GOAL OF THE EXERCISE:
Begin at the line with "Task: Click the Reload All from Disk icon" and set down each line exactly until the listing ends. Images stay out.
*** Block opens ***
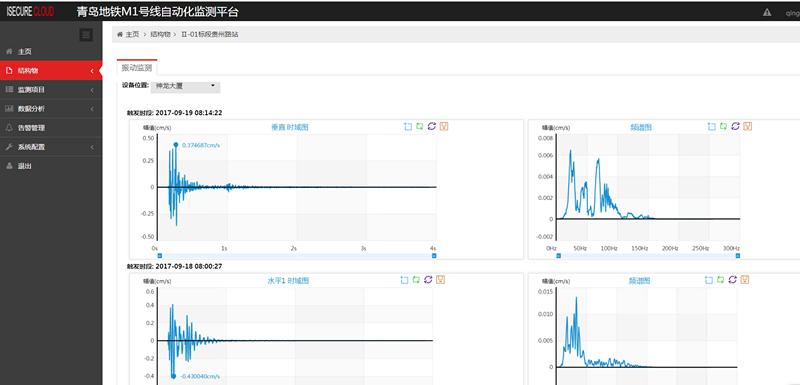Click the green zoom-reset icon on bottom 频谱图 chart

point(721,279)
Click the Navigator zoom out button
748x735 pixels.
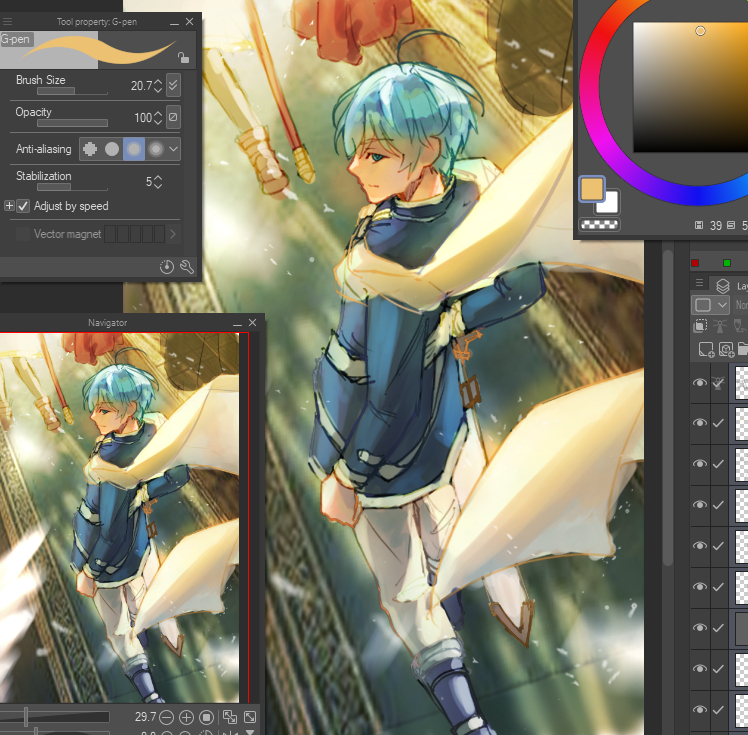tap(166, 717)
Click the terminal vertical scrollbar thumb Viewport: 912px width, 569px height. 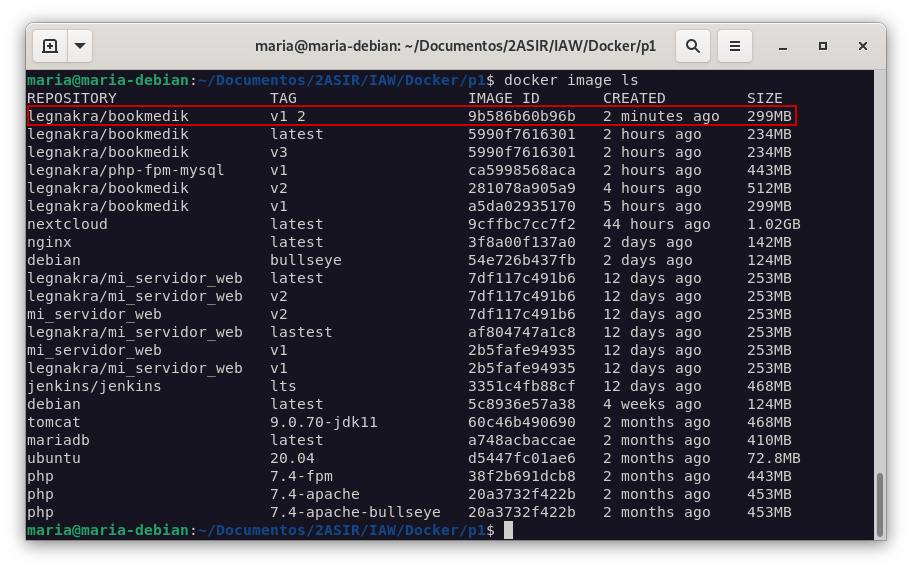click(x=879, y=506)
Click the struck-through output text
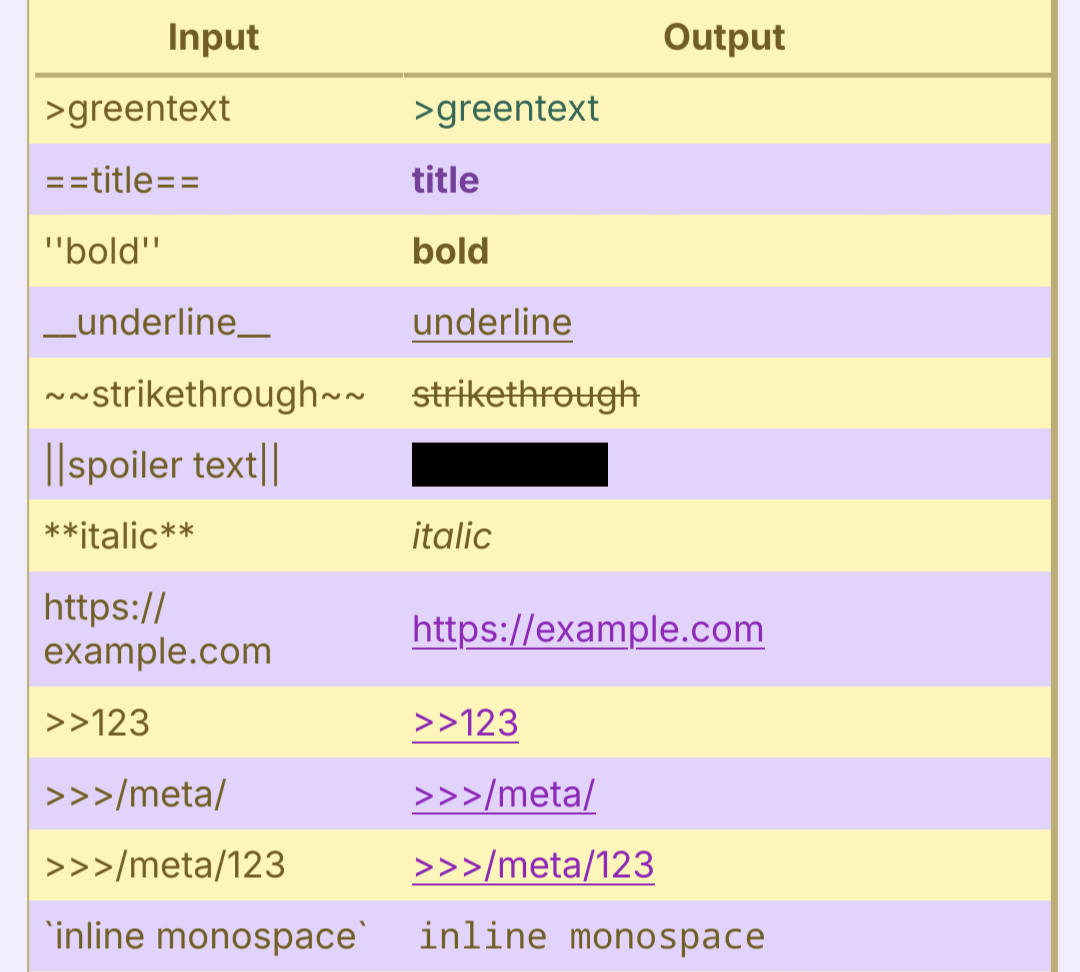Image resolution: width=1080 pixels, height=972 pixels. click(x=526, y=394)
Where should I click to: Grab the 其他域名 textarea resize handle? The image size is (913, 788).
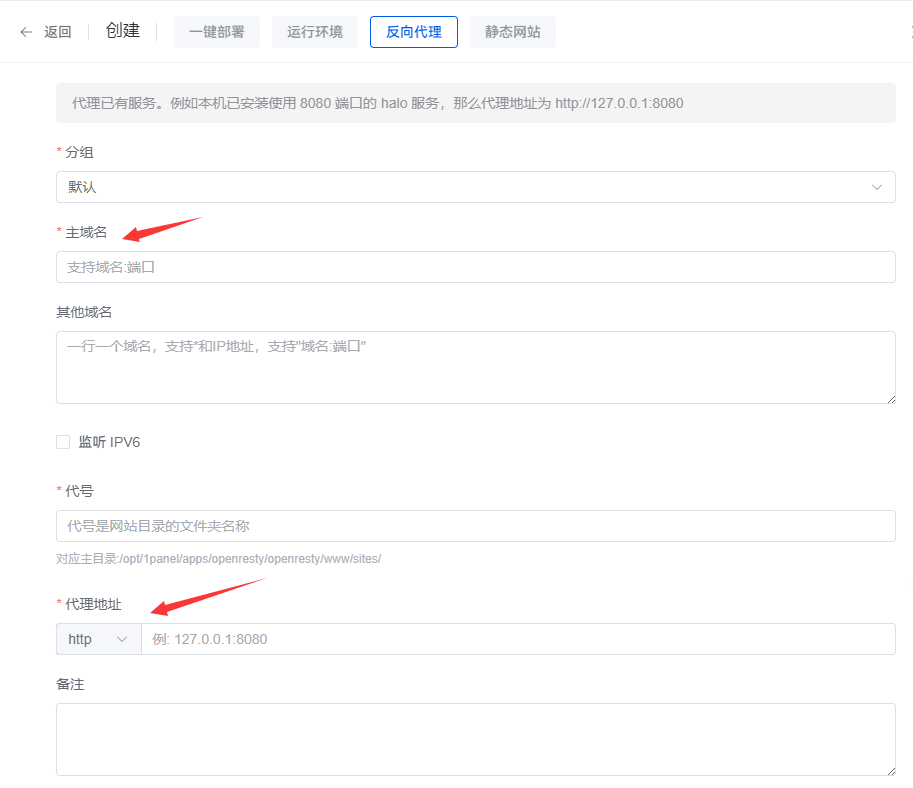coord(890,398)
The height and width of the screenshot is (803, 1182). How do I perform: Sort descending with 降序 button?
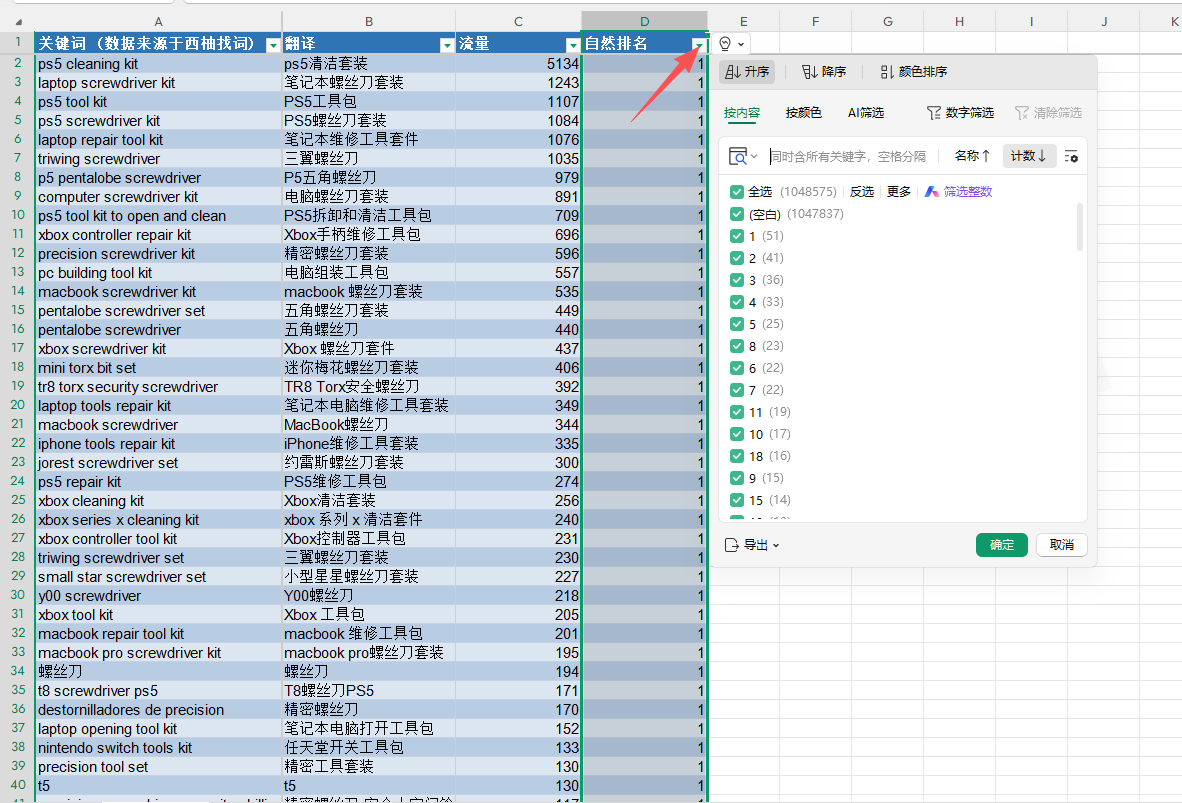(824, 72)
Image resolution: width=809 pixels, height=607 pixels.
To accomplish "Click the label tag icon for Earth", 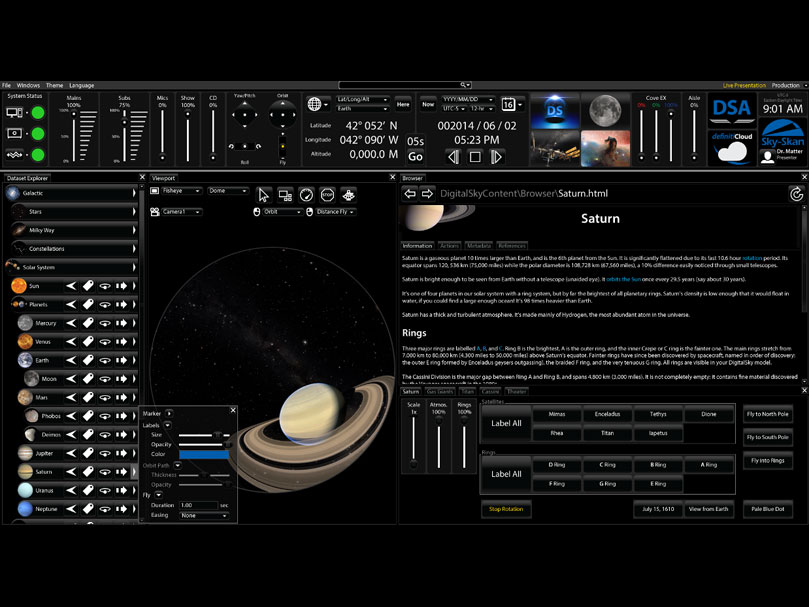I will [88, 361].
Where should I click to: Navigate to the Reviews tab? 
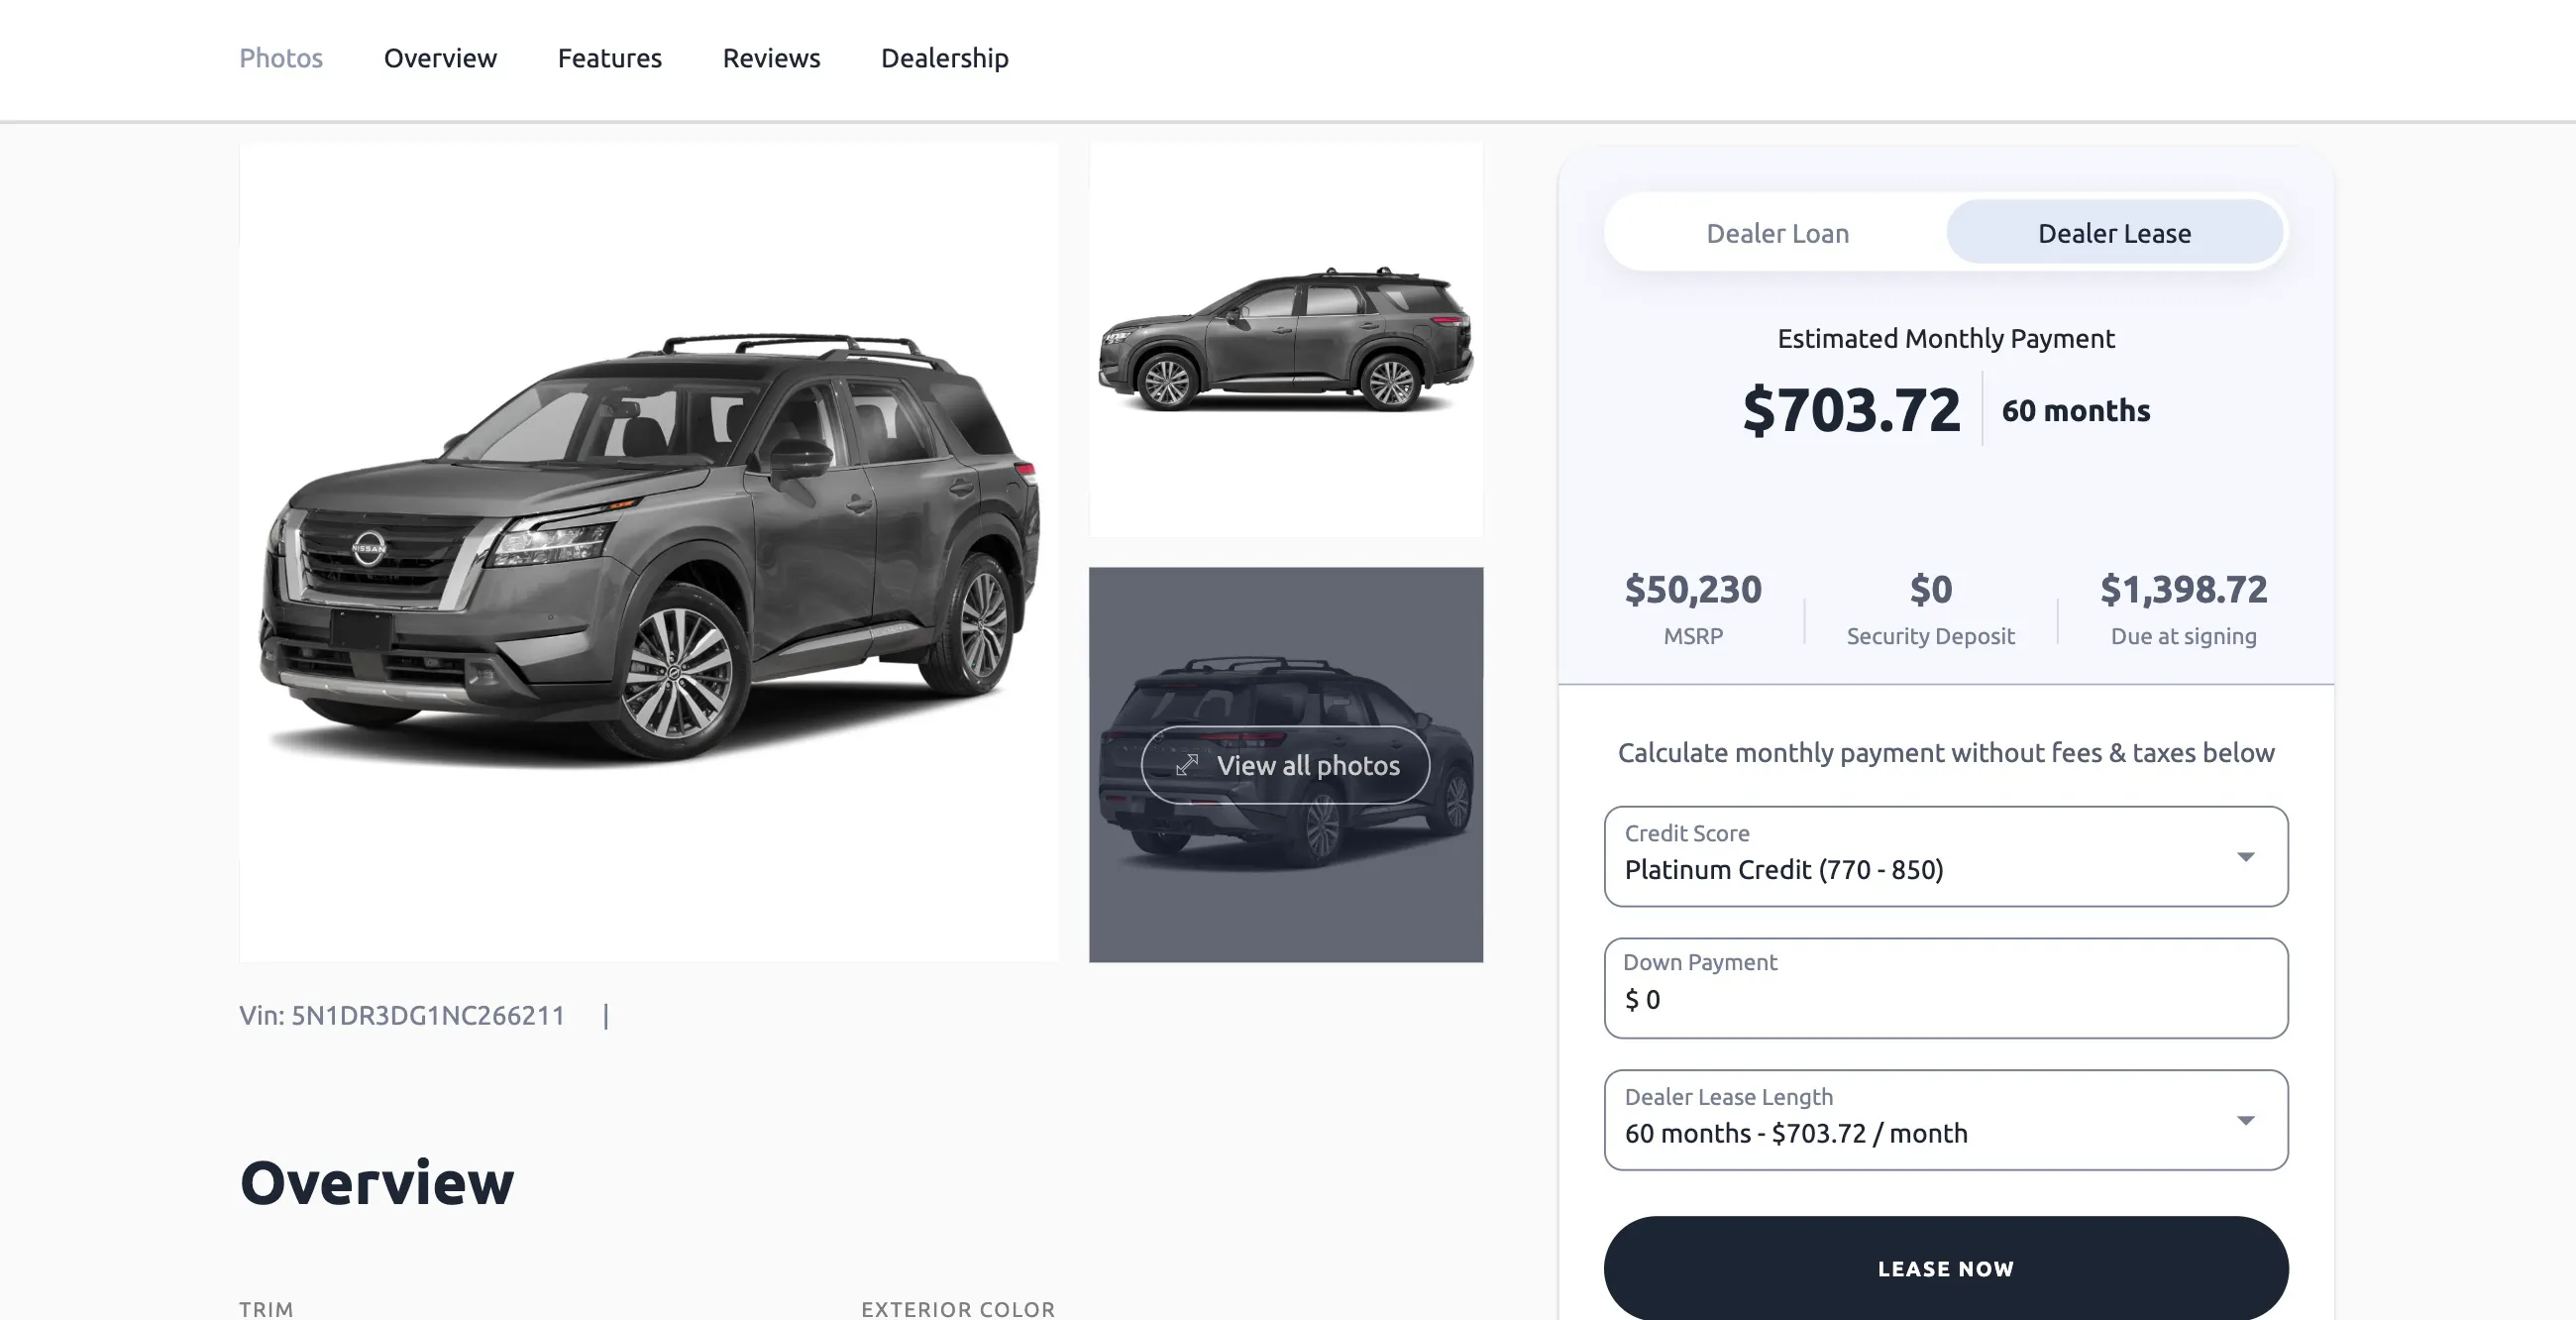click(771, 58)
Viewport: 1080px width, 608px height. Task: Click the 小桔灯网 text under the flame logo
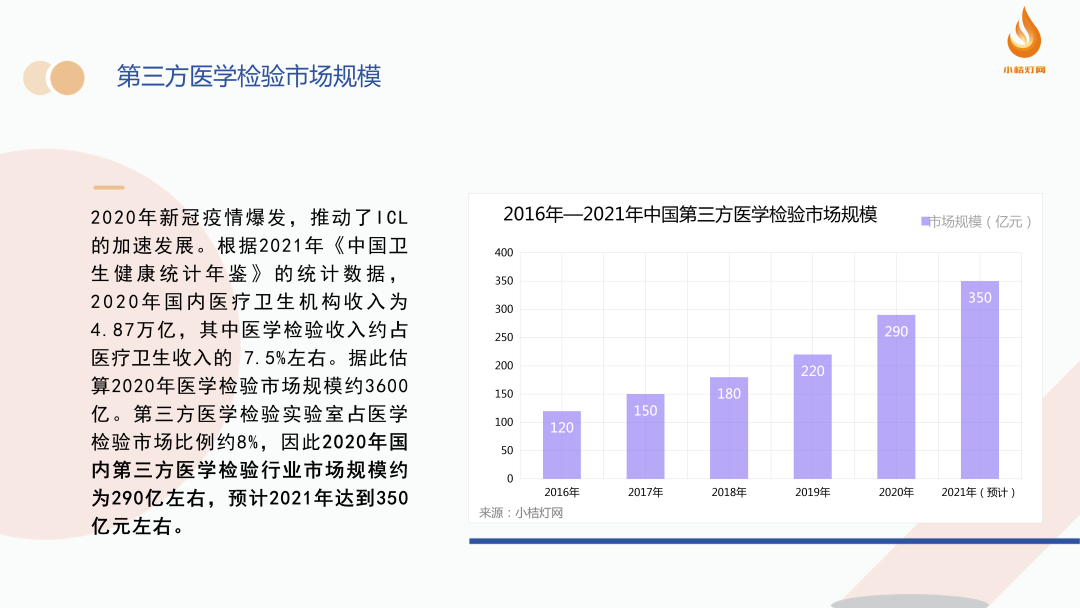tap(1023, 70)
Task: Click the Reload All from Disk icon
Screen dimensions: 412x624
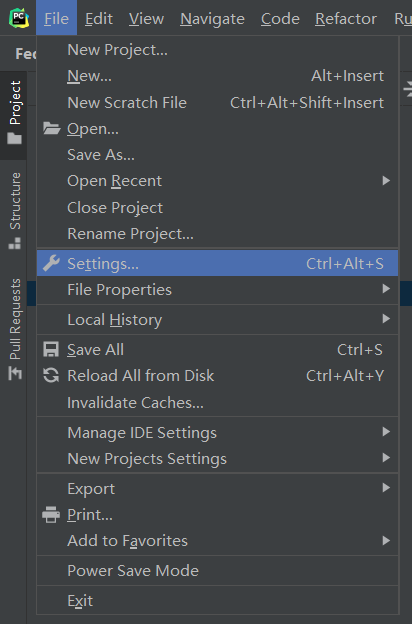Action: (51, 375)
*** Block closes ***
RESPONSE AREA:
Task: Click the Reload All from Disk icon
Screen dimensions: 412x624
Action: (51, 375)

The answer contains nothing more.